BEGIN Passage

Saturday, September 12, 2020

Where were you on 9-11-2001?

Here’s my 9-11story. I seldom think of it after nineteen years, but with all the hardships we are witnessing as a nation in the year of 2020, the visions of that day come back to my mind.

In late July of 2001, my first husband Robert Cheatham (Bobby) had a respiratory arrest.

Since January of 1997, he’d struggled with a variant of Guillain-Barré Syndrome, a disease of the neuromuscular system that paralyzes. Most people who have it regain about ninety percent of their body functions, but he didn’t. He improved in tiny increments, but his condition always deteriorated. In the meantime, he developed spinal stenosis and gained a huge amount of weight from heart failure, recreational eating, and the inability to move. He was profoundly paralyzed from his diaphragm to his feet, and he had limited use of his arms.

The strangest phenomenon was that he could still play trumpet. Most of the time he played flugelhorn because it required less wind he said. (He taught trumpet and was a band director at Louisiana Tech University.)

Back to July of 2001—he was an inpatient at a rehab hospital. One morning while Fermi, a physical therapist, was working with him, I sneaked into the adjoining bath to take a shower. I heard Fermi calling me in a panicky-sounding voice. As quick as I could I threw on underwear and a tee shirt.

Bobby had stopped breathing and he had turned dusky. “I believe he’s gone,” Fermi said.

“Let’s get him in bed.”

Fermi and I lifted him from a chair and threw him over into the bed. Actually we dropped him into the bed, and he started breathing again. We turned on every call bell in the room, and I rushed out into the hall to yell for help.

The arrest resulted from a massive shower of pulmonary emboli (blood clots) in his lungs. After a couple of weeks, the doctors decided to send him to the LSU hospital in Shreveport to have a Greenfield filter installed in the inferior vena cava to catch any blood clots his body could have been manufacturing and sending to his lungs.

On the night of September 10, 2001, I followed Bobby, who rode in an ambulance to Shreveport, about seventy miles from the hospital in Ruston. He was admitted, and the following morning staff members took him downstairs to the operating room to get the Greenfield filter.

That morning I followed along behind. When I stepped into the hall, two swarms of employees hovered around the television sets on the wall. One of the twin towers had already received the blow of an airplane crashing into it. The nurse called me. “Come with us. I’ll show you where the operating room is so you can come check on him.”

After following her to the door, I returned to his hospital room, where I sat and watched the second airplane. A reporter announced that President George W. Bush was located at Barksdale Air Force Base, which is in Shreveport’s twin city, Bossier City. When the news people made this announcement, President Bush had already gone somewhere else.

END Passage
BEGIN Data shown

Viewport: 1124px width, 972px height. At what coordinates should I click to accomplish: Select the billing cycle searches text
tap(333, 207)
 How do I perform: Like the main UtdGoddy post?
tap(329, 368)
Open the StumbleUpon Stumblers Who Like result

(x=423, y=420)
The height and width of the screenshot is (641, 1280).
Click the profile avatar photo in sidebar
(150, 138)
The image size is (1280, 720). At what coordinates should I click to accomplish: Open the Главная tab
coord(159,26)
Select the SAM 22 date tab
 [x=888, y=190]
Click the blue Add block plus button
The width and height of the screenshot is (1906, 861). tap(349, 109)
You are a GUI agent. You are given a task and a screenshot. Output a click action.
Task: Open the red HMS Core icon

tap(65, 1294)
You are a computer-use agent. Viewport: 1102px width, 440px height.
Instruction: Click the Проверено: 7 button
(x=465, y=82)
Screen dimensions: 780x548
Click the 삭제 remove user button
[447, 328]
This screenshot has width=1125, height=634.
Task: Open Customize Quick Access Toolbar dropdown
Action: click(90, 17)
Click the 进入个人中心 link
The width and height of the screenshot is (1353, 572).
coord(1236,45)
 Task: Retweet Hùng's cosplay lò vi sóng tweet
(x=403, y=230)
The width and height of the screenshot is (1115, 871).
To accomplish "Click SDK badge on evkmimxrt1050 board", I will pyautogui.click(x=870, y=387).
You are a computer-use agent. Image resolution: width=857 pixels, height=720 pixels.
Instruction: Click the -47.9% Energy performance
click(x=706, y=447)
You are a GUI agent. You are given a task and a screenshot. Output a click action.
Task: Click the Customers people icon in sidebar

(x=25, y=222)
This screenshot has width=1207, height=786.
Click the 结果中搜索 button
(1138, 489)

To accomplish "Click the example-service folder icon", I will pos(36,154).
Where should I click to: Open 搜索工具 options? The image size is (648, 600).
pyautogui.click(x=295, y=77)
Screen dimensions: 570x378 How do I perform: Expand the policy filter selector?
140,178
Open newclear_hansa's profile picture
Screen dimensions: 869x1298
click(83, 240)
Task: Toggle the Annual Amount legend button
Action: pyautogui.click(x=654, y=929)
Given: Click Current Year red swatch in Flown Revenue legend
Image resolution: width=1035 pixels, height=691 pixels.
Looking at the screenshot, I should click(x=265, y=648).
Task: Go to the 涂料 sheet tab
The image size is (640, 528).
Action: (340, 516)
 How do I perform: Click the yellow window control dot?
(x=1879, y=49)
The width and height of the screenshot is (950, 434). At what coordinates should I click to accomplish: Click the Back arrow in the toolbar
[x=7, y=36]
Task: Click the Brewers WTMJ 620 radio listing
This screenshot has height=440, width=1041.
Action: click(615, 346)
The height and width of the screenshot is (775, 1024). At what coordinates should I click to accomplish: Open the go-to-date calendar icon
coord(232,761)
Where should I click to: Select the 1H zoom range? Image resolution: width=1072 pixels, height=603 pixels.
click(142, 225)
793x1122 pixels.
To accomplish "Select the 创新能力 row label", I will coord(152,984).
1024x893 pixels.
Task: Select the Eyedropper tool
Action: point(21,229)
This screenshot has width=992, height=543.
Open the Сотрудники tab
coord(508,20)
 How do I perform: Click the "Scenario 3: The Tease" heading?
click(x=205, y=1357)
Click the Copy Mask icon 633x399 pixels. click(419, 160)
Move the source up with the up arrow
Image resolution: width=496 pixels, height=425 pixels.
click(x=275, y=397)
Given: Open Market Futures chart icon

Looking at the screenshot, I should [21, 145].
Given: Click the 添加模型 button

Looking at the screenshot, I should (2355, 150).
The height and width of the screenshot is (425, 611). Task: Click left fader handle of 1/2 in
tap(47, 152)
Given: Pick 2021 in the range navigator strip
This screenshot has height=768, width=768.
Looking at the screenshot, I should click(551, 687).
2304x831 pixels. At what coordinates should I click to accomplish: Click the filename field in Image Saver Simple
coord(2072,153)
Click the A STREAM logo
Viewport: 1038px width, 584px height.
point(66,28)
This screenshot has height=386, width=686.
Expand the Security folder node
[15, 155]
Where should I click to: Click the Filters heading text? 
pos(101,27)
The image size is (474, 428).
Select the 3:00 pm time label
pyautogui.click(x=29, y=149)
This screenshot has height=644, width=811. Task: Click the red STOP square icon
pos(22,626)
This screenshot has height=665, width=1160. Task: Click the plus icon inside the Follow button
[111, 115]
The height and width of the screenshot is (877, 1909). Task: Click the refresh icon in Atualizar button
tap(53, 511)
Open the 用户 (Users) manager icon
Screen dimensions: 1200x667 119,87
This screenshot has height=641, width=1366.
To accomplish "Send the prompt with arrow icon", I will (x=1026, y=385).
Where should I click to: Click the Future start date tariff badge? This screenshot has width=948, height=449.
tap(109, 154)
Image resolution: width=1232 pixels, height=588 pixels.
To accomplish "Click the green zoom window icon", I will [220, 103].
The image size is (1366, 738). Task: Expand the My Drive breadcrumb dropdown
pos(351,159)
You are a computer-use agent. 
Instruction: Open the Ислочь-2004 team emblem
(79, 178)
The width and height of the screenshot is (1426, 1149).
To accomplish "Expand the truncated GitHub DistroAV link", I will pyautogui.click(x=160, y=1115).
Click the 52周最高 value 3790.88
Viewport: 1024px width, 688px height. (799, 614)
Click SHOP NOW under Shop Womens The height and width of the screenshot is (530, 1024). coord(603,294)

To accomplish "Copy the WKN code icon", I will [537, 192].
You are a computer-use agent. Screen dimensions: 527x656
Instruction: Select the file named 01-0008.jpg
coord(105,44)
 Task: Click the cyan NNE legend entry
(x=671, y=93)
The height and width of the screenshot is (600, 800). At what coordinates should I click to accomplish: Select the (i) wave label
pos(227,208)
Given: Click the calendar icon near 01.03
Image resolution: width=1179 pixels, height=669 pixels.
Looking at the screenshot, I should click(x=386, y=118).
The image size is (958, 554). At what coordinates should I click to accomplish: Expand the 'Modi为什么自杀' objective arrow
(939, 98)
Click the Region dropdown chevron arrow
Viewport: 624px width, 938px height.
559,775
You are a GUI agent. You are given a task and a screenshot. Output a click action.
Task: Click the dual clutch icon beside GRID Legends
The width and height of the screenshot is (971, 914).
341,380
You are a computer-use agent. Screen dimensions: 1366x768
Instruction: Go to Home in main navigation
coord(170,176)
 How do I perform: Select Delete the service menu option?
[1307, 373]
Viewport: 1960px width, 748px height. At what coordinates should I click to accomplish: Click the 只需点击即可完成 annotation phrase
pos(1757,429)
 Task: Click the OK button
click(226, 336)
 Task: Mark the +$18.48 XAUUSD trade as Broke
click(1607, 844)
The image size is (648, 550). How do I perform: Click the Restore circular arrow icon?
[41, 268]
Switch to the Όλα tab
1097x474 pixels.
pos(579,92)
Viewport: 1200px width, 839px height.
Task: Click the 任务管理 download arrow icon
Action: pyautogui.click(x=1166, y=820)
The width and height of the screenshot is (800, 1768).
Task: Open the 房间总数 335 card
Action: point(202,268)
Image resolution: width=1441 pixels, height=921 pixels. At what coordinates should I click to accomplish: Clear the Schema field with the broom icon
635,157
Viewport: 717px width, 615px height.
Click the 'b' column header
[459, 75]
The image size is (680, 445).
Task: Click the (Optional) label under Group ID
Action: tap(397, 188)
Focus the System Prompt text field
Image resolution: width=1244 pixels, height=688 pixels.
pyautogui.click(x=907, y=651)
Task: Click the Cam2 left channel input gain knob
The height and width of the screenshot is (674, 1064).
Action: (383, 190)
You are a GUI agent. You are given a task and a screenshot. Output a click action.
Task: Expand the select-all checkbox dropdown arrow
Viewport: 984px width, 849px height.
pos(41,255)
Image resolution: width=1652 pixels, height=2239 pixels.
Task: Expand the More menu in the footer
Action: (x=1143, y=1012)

END Data shown

- [Tasks to carry out]
(A) In the 9-11 memoir, where did a reporter say President George W. Bush was located?
(B) Rewrite the part of the 9-11 memoir that opens with "The strangest phenomenon" and closes with "Louisiana Tech University.)", replacing "flugelhorn" with "cornet".

- [Outputs by task]
(A) At Barksdale Air Force Base, in Bossier City.

(B)
The strangest phenomenon was that he could still play trumpet. Most of the time he played cornet because it required less wind he said. (He taught trumpet and was a band director at Louisiana Tech University.)